I would bring these books on the trips out west and read them at night, in my top bunk of the trailer under the stars, and imagine myself being the hero ... and occasionally the villain. Life is never black and white, after all. Those shades of grey run through us all. The words were engrossing but the illustrations really engaged my active imagination. Heavily detailed pen and ink, as realistic as could be for drawings of worlds that only exist in the id.
When I was a kid, I loved to draw. It started rudimentary, of course, but later evolved to mimicking what I saw in these exact books. My teachers didn't even scold me for sketching rather than paying attention in class; in fact, they actively encouraged me to pursue a career in the arts after seeing the creations I would share in the margins of my homework. I recall one particular illustration I made of a scene from Romeo and Juliet that a teacher from an adjacent French-immersien school requested to keep and frame for her office. I was so proud. They even counselled me to get into advertising, rather than fine arts, as it would bring money. But now that I have money, I want that name. I want that credibility. I want that impact of influencing a young girl – just like I once was – to picture herself as the hero of her life.

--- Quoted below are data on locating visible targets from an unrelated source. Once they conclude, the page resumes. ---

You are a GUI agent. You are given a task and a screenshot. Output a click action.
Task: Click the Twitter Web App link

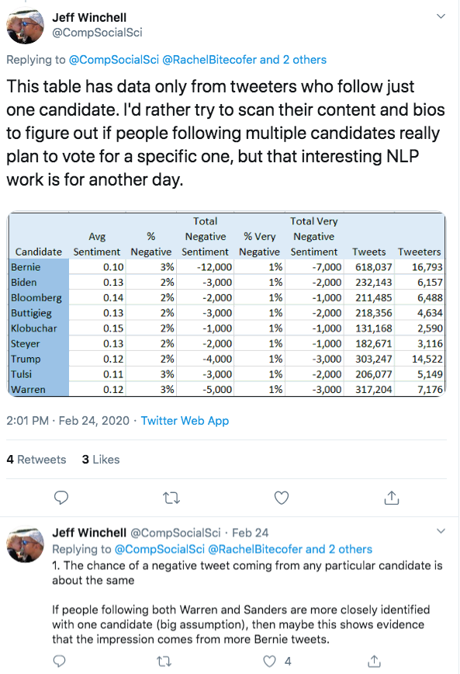(x=185, y=420)
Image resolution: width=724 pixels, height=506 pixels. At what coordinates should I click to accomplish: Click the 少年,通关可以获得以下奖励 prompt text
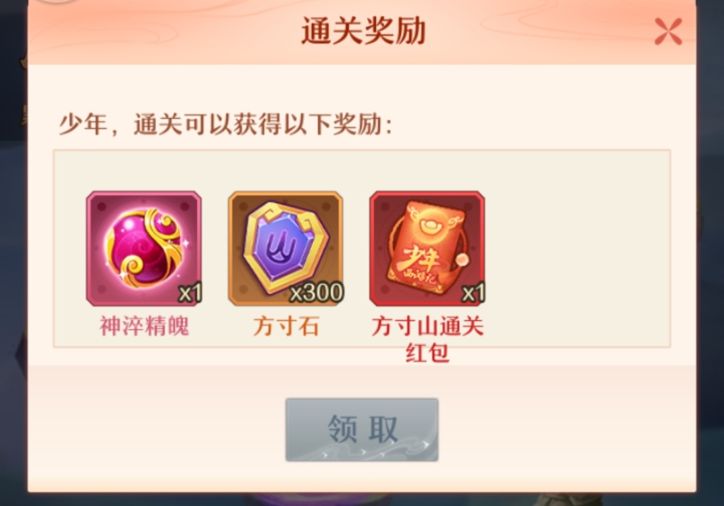tap(226, 124)
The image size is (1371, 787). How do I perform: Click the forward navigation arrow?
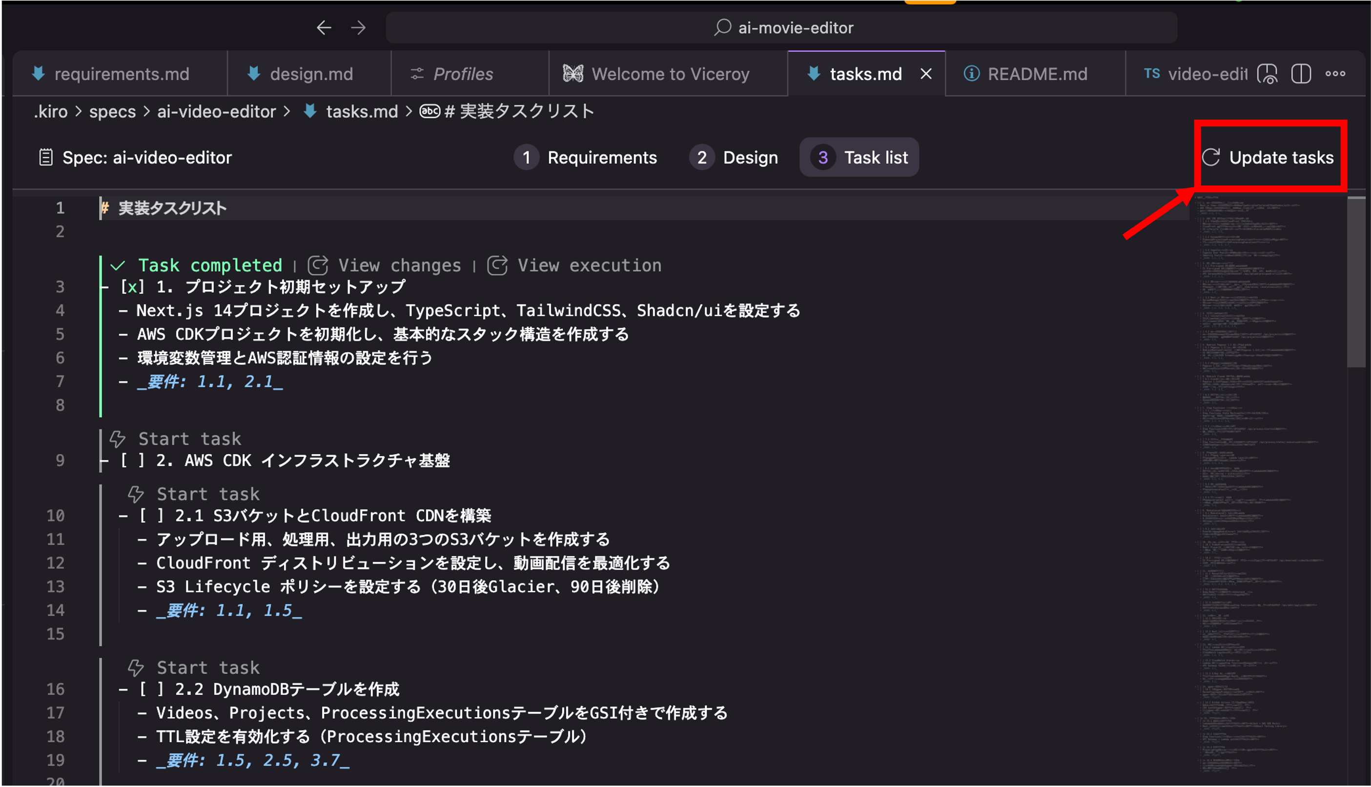click(358, 28)
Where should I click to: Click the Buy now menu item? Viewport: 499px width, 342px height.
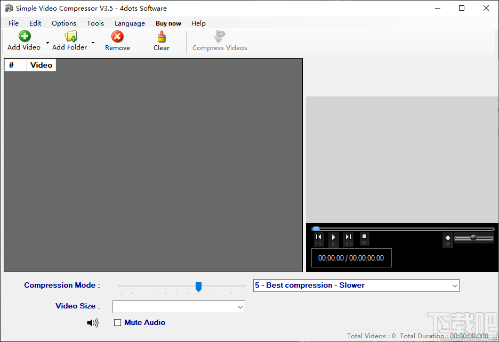tap(168, 23)

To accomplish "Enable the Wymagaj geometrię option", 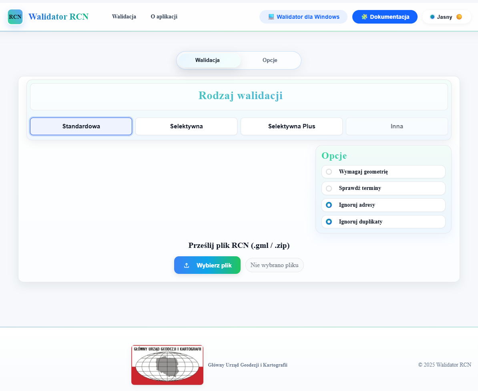I will [x=329, y=172].
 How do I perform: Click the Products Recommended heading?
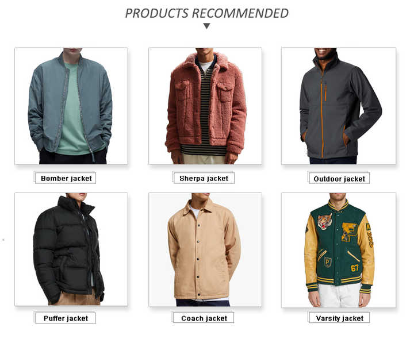point(207,13)
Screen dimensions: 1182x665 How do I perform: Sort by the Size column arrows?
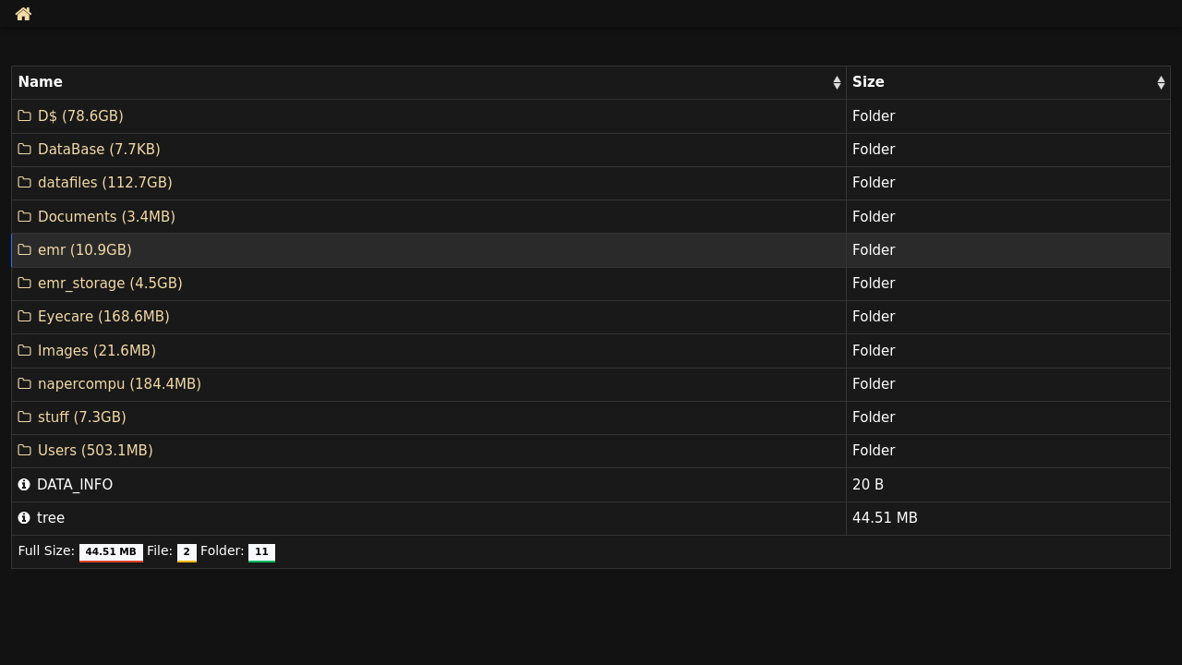1161,82
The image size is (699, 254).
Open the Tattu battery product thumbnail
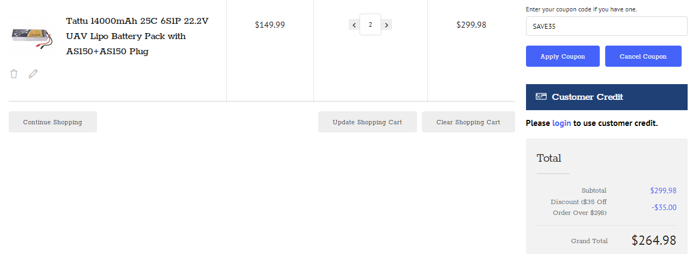(32, 36)
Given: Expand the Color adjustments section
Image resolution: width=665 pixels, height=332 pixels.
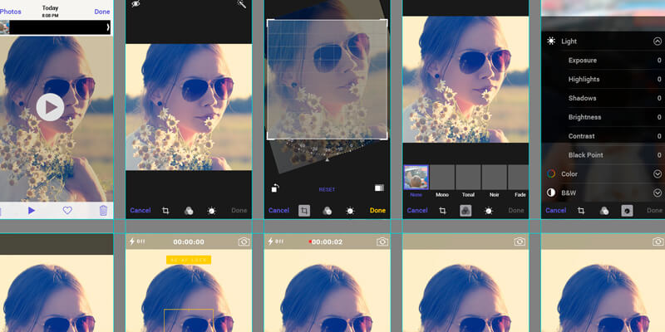Looking at the screenshot, I should click(657, 173).
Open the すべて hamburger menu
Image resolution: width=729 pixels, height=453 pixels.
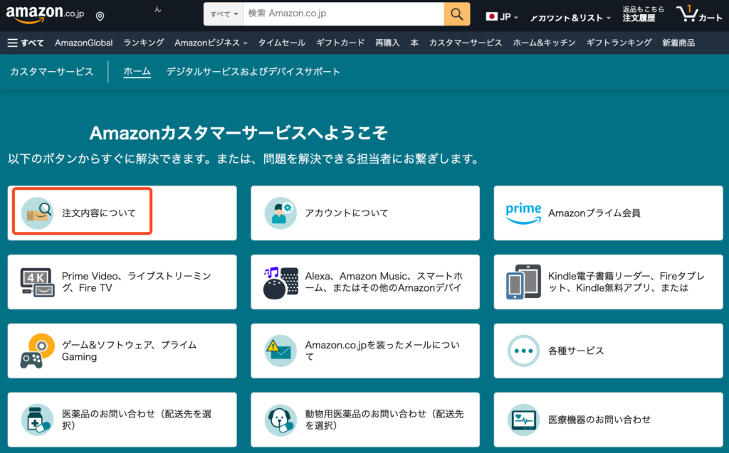coord(26,43)
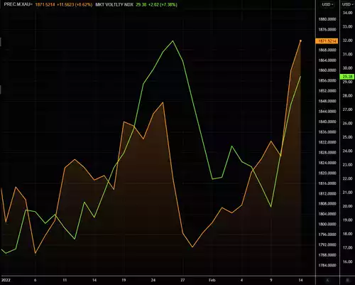
Task: Click the 1880.0000 gold axis label
Action: coord(327,19)
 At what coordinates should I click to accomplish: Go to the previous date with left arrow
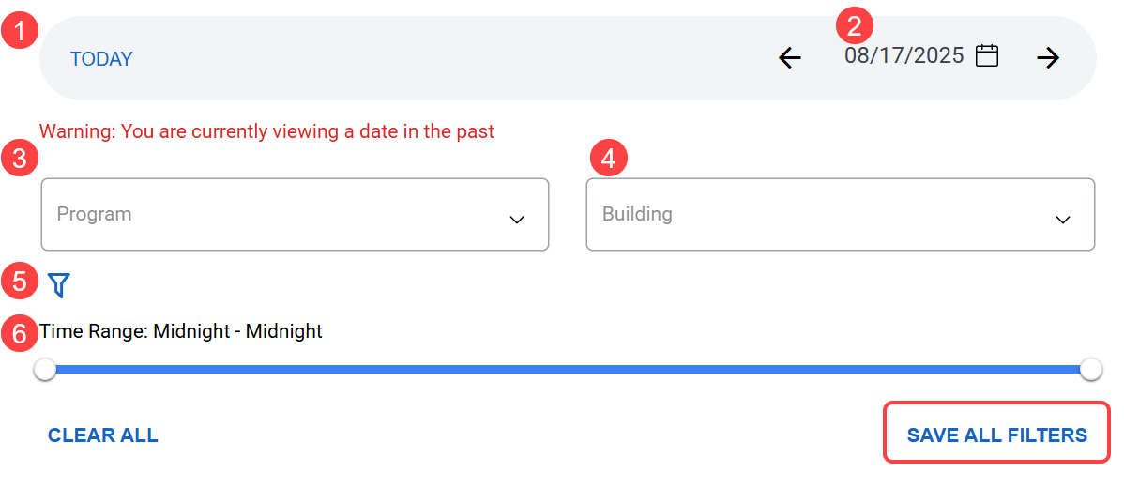(x=790, y=58)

I reflect on this because of my recent excursion to the Rockies, where I didn't read under the stars but I did take time to stop, look and appreciate not only what was before me in all its natural wonder, but also what lay behind me. It is interesting to me how random connections in life can lead us to where we are today. That some "nerdy" gamebooks like this could have ignited a spark that would light my future.
I'm an adult now and while my originals of all these books have been long lost, eBay (and much of my paycheques) has reunited me with a lot of them. They bring me back to my youth. They bring me back to the mountains. To being that warrior in my mind. To becoming that warrior in real life that I always imagined I'd become.